What is asked :: Write out word for word the records from their start through the line containing "Also on Micro.blog (1350, 30)", with both ends included, and leave the pictures out of your answer.

(Interface element records)
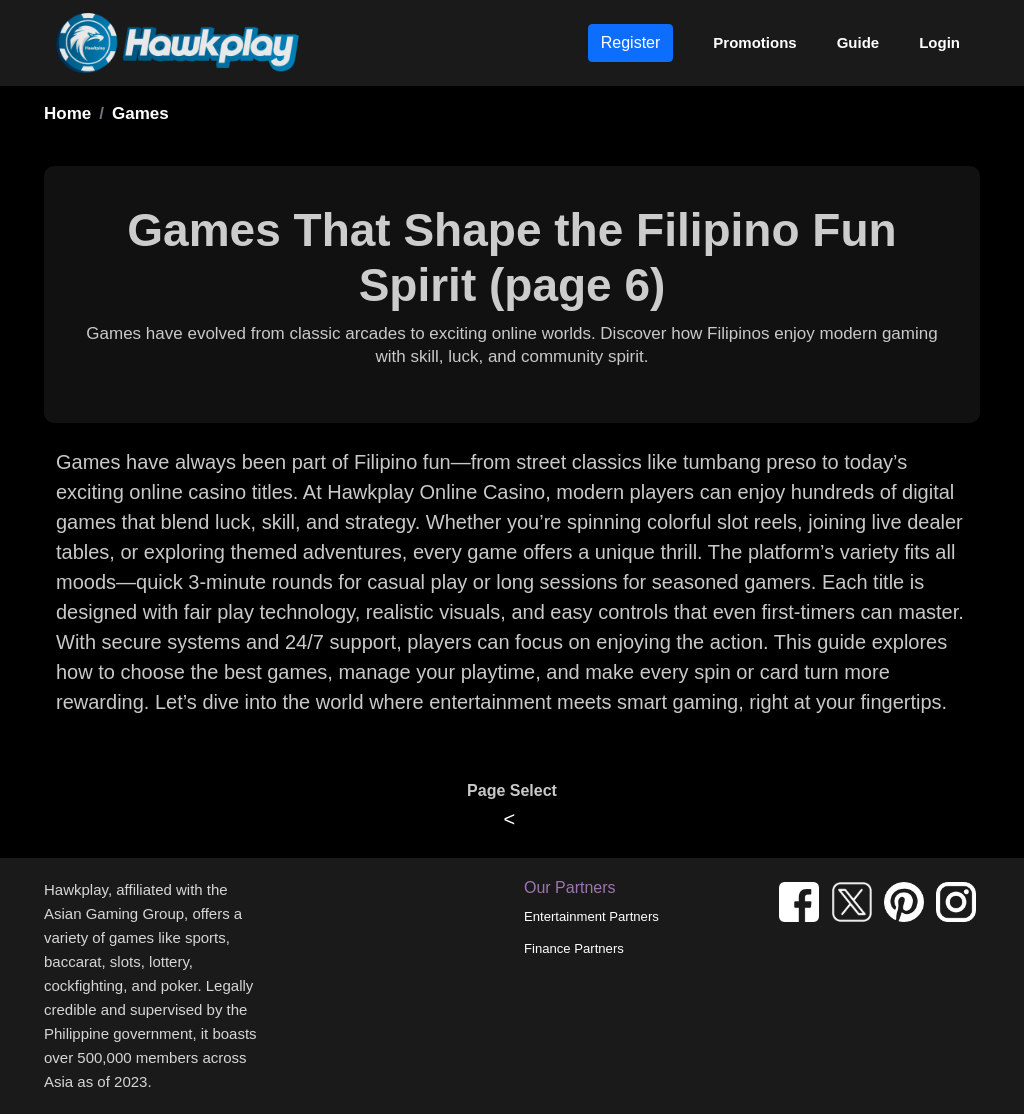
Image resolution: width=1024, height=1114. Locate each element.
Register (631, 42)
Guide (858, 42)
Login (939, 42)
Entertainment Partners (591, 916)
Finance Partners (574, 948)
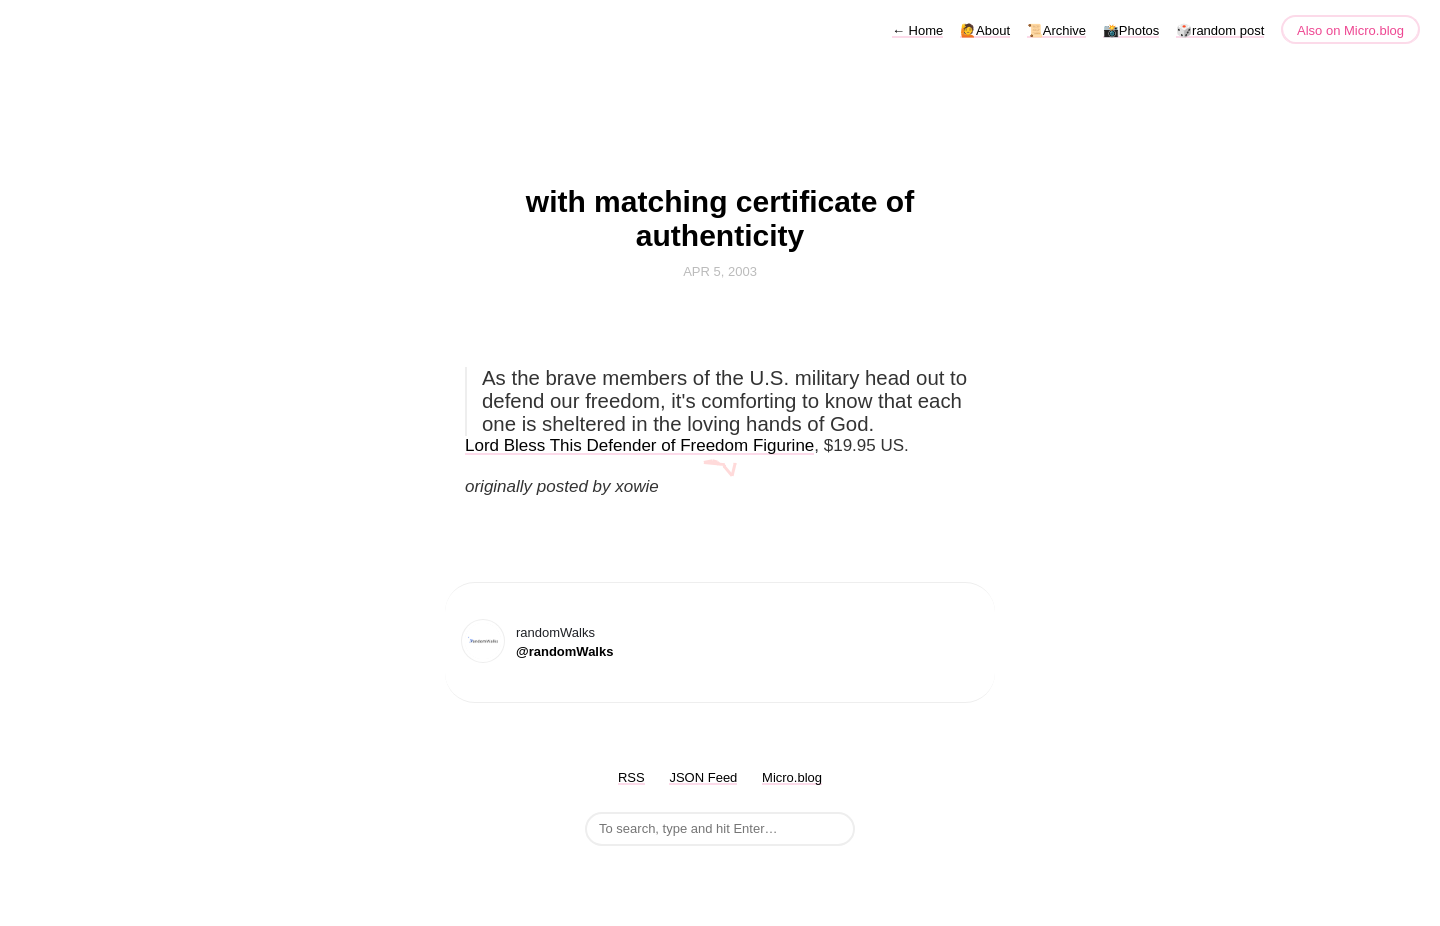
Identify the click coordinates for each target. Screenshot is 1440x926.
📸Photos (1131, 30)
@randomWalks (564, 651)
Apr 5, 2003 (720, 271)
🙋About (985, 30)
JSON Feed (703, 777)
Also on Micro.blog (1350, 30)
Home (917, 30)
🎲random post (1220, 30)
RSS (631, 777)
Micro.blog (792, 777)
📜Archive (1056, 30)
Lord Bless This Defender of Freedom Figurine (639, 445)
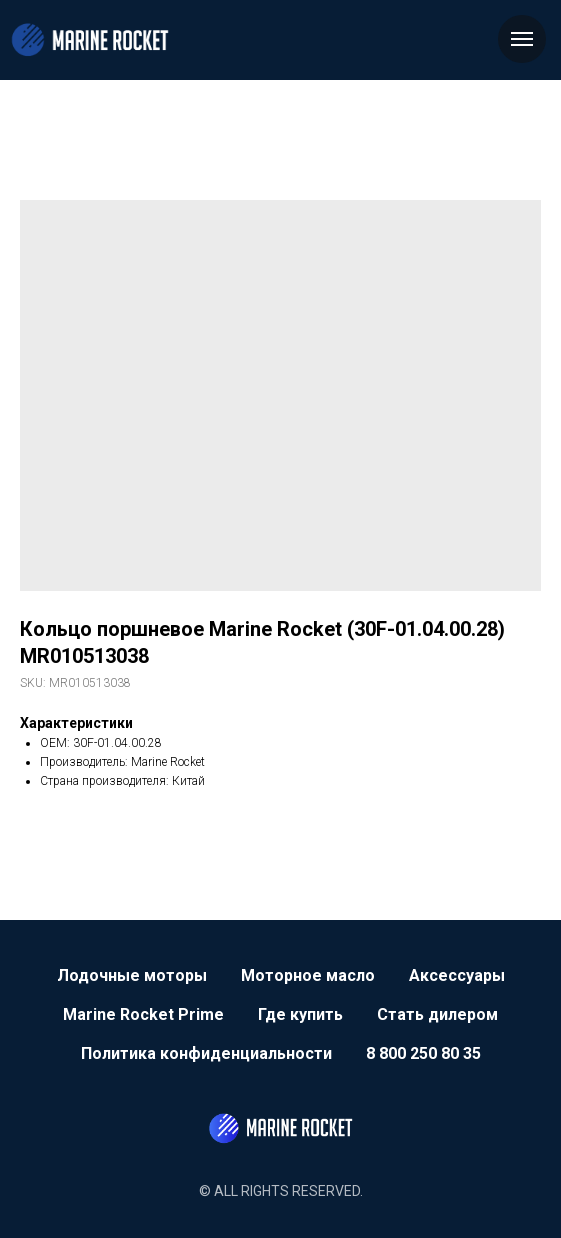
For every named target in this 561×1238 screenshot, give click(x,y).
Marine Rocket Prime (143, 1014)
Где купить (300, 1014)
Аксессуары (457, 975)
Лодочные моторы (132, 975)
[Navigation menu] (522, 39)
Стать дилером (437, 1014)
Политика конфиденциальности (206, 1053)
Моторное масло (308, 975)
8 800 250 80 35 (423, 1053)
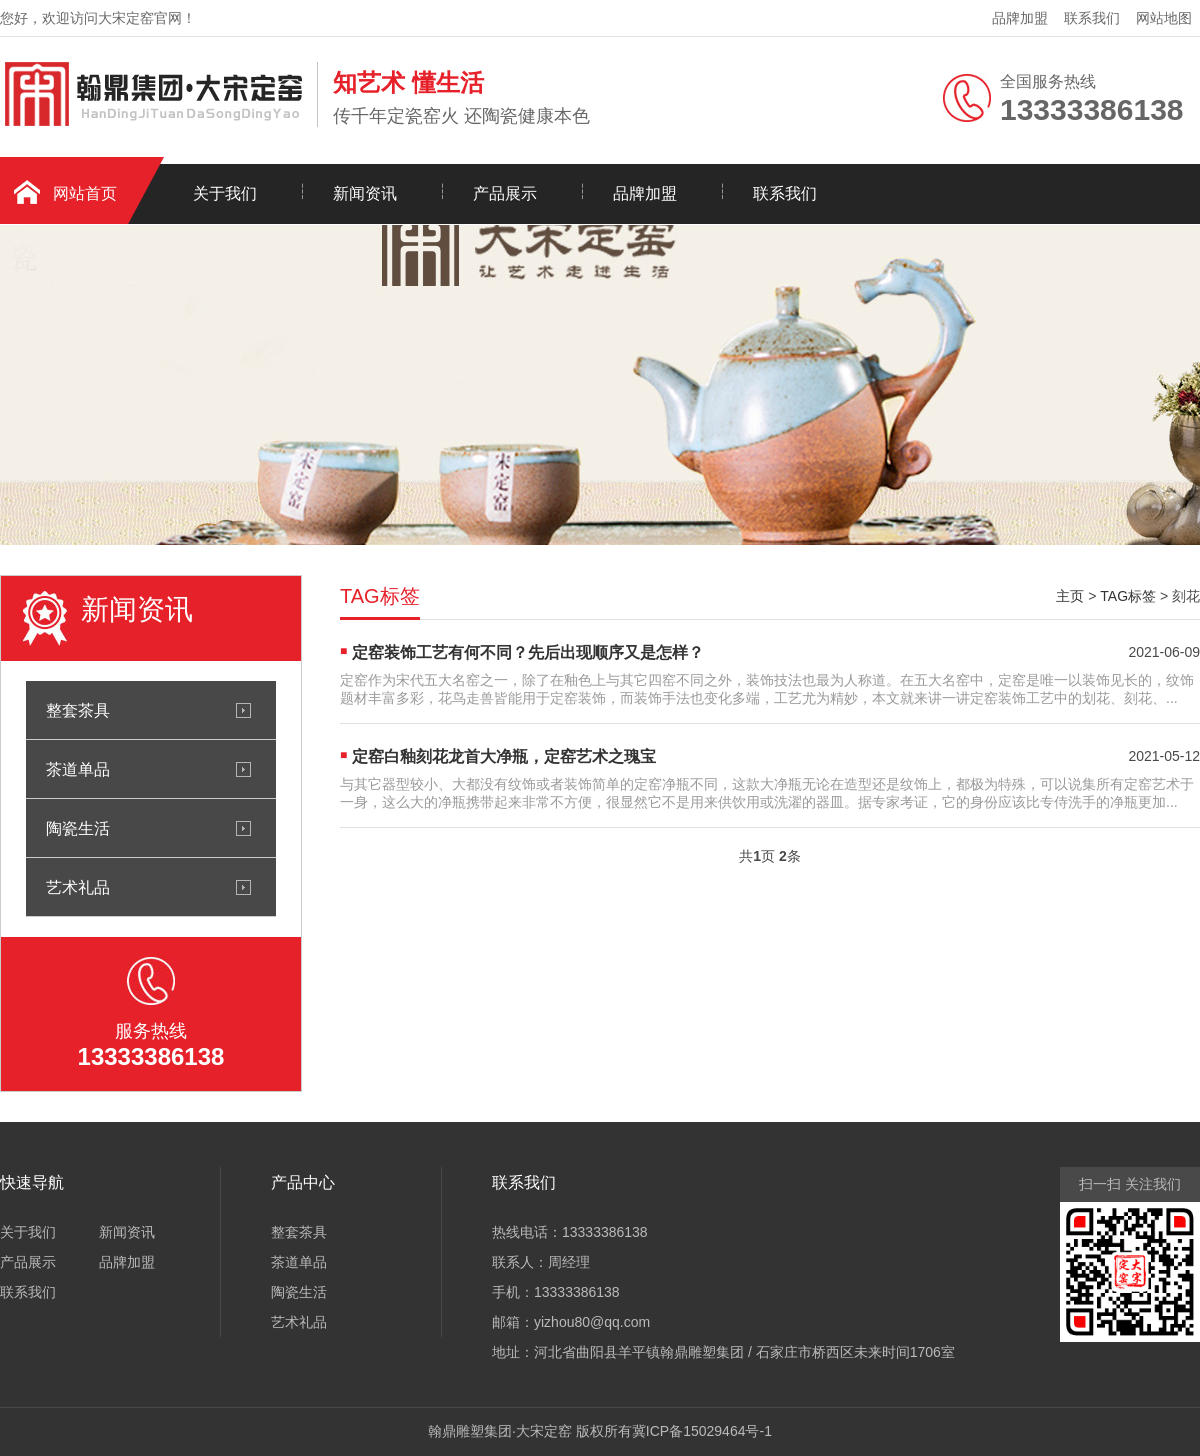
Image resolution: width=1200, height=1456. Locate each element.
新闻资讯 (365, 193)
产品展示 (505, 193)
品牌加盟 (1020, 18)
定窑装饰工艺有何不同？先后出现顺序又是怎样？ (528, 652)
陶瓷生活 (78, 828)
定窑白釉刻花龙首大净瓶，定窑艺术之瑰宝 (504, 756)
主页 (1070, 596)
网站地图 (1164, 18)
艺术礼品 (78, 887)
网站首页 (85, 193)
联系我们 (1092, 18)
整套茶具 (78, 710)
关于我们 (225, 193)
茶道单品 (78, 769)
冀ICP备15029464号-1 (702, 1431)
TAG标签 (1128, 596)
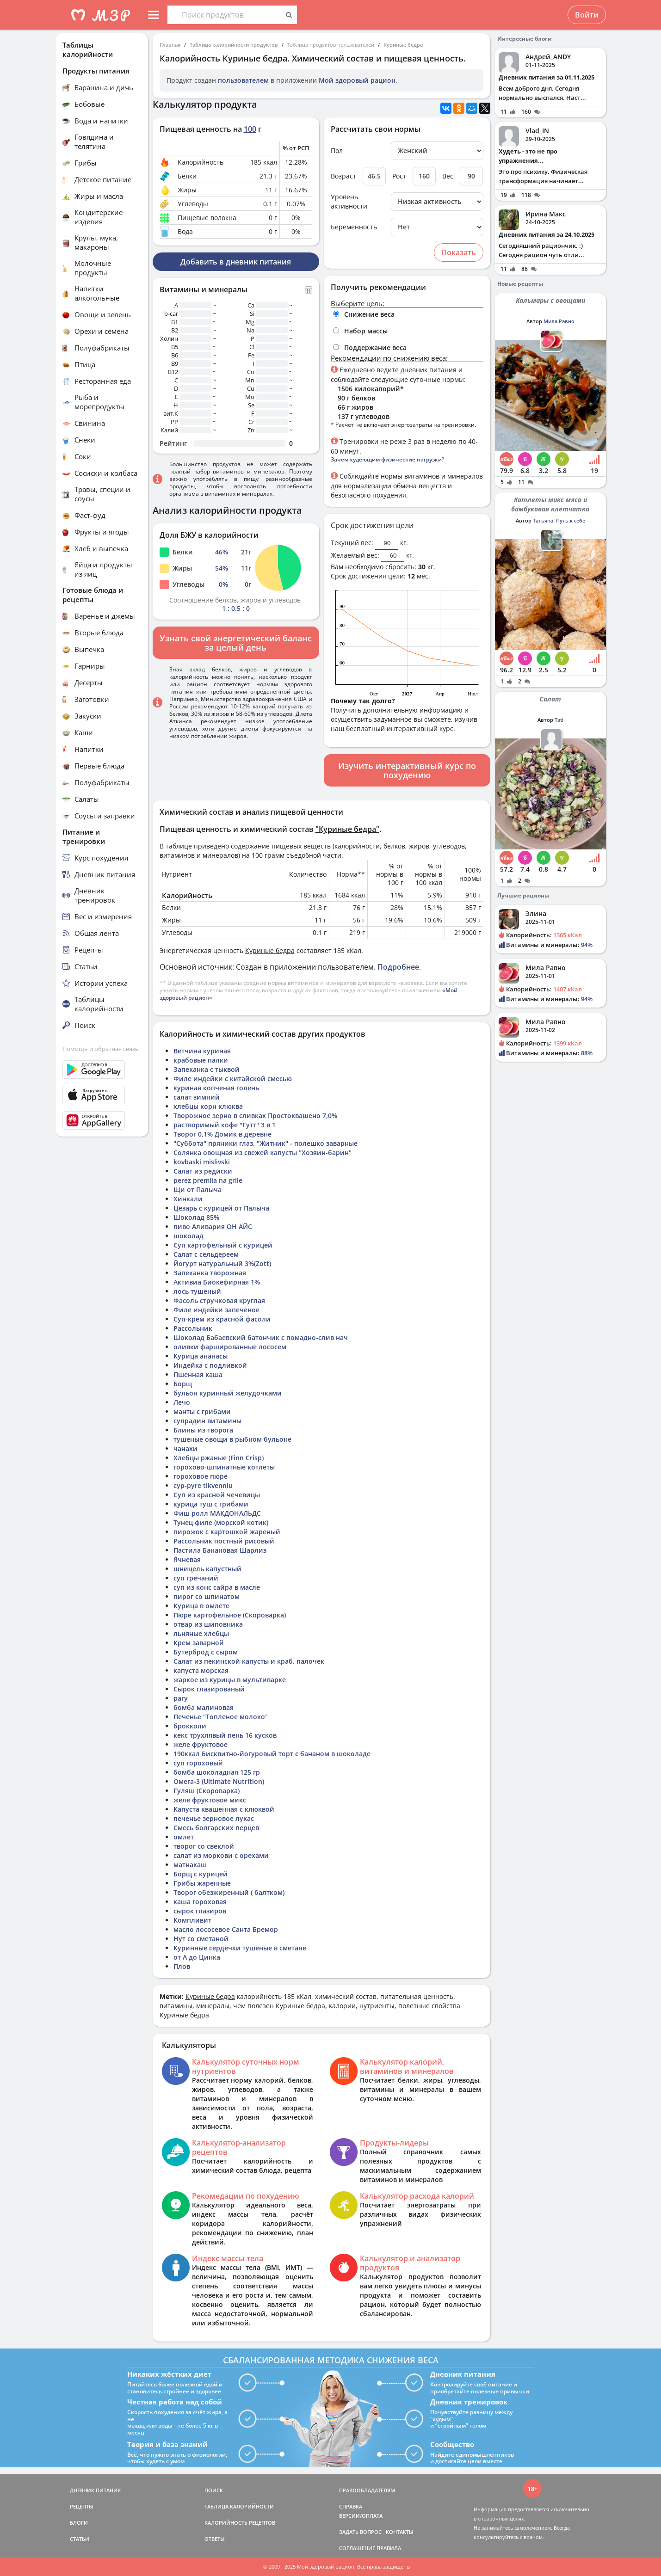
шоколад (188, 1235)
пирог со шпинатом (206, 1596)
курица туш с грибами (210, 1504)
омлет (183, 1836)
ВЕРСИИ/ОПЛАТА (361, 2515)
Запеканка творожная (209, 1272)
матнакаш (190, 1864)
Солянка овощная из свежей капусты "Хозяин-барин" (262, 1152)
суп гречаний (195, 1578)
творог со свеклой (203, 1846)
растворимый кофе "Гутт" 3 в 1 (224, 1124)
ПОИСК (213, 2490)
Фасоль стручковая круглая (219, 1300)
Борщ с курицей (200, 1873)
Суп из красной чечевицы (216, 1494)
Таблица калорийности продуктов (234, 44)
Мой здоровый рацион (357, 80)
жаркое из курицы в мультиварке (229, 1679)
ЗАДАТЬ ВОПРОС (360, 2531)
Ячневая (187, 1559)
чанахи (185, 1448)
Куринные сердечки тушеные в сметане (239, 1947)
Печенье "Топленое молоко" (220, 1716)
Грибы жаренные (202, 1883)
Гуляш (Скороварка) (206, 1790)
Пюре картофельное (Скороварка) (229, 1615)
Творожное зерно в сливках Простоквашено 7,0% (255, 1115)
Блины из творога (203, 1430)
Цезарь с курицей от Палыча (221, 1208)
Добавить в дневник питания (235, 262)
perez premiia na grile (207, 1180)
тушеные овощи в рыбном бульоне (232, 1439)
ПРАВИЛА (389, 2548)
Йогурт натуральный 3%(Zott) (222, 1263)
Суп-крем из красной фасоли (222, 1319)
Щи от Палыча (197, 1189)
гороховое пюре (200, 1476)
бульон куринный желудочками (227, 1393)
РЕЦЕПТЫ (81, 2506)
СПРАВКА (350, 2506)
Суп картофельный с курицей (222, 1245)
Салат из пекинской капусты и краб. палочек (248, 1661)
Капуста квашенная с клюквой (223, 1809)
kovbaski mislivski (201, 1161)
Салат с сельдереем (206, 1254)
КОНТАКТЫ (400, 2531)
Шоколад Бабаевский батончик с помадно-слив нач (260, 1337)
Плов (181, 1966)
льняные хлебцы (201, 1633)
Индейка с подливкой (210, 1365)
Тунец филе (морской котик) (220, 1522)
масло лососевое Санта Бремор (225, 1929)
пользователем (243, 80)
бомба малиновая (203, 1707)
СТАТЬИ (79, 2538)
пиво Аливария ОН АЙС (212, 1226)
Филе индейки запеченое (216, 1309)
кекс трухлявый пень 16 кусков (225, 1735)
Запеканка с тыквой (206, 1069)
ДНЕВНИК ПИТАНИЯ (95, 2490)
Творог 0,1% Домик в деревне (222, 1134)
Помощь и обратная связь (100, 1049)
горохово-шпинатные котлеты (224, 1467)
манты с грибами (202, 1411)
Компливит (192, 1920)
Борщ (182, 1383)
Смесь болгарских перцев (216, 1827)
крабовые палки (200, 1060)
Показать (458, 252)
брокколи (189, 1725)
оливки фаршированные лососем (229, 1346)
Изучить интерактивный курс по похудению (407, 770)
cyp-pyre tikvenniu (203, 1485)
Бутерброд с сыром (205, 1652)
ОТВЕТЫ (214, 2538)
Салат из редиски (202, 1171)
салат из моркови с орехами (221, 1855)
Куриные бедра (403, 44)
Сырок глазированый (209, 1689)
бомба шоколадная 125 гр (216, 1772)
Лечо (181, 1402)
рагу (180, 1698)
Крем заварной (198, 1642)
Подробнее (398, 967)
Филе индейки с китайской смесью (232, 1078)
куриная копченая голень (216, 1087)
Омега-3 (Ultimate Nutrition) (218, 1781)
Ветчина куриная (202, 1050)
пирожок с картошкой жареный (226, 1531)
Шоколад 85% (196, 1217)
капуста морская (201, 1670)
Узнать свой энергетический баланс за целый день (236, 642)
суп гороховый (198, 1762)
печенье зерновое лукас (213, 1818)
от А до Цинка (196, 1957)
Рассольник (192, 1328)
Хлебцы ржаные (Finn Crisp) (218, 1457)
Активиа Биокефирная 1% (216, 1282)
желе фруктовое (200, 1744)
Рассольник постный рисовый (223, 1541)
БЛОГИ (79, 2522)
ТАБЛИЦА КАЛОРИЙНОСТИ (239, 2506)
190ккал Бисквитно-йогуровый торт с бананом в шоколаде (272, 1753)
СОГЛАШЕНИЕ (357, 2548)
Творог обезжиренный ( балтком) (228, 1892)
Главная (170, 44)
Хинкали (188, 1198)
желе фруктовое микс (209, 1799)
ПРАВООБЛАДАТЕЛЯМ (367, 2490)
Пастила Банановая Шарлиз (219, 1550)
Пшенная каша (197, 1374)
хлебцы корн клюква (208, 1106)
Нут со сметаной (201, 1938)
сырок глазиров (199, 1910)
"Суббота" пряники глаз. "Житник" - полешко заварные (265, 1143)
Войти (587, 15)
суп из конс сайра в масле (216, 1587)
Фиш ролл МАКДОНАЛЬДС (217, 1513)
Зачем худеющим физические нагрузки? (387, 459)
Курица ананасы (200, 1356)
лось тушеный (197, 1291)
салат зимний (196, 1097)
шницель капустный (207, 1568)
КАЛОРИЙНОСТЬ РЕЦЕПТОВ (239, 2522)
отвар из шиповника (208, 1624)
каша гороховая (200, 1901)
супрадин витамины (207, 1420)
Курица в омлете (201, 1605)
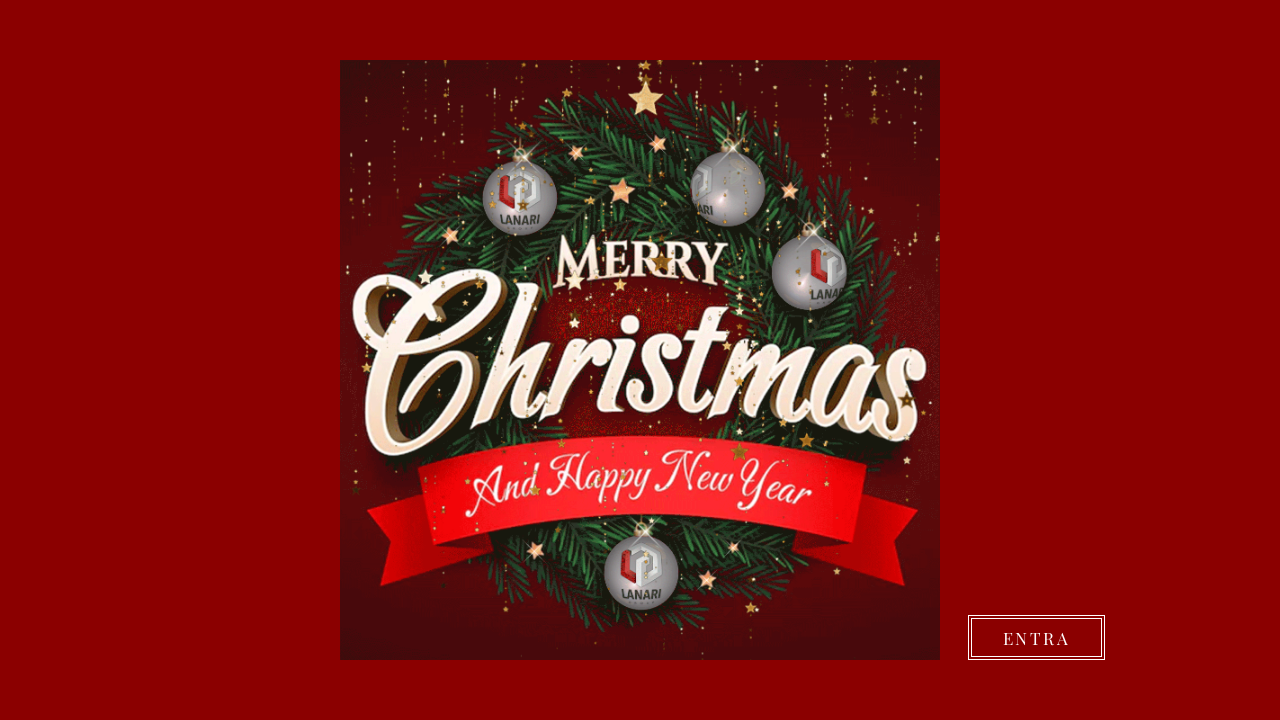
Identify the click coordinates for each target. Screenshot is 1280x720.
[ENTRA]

Written solution ::
Image resolution: width=1024, height=1114. Locate each element.
Register (631, 42)
Guide (858, 42)
Login (939, 42)
Entertainment Partners (591, 916)
Finance Partners (574, 948)
Identify the click coordinates for each target. Screenshot is 1440x926.
📸Photos (1131, 30)
@randomWalks (564, 651)
Apr 5, 2003 (720, 271)
🙋About (985, 30)
JSON Feed (703, 777)
Also on Micro.blog (1350, 30)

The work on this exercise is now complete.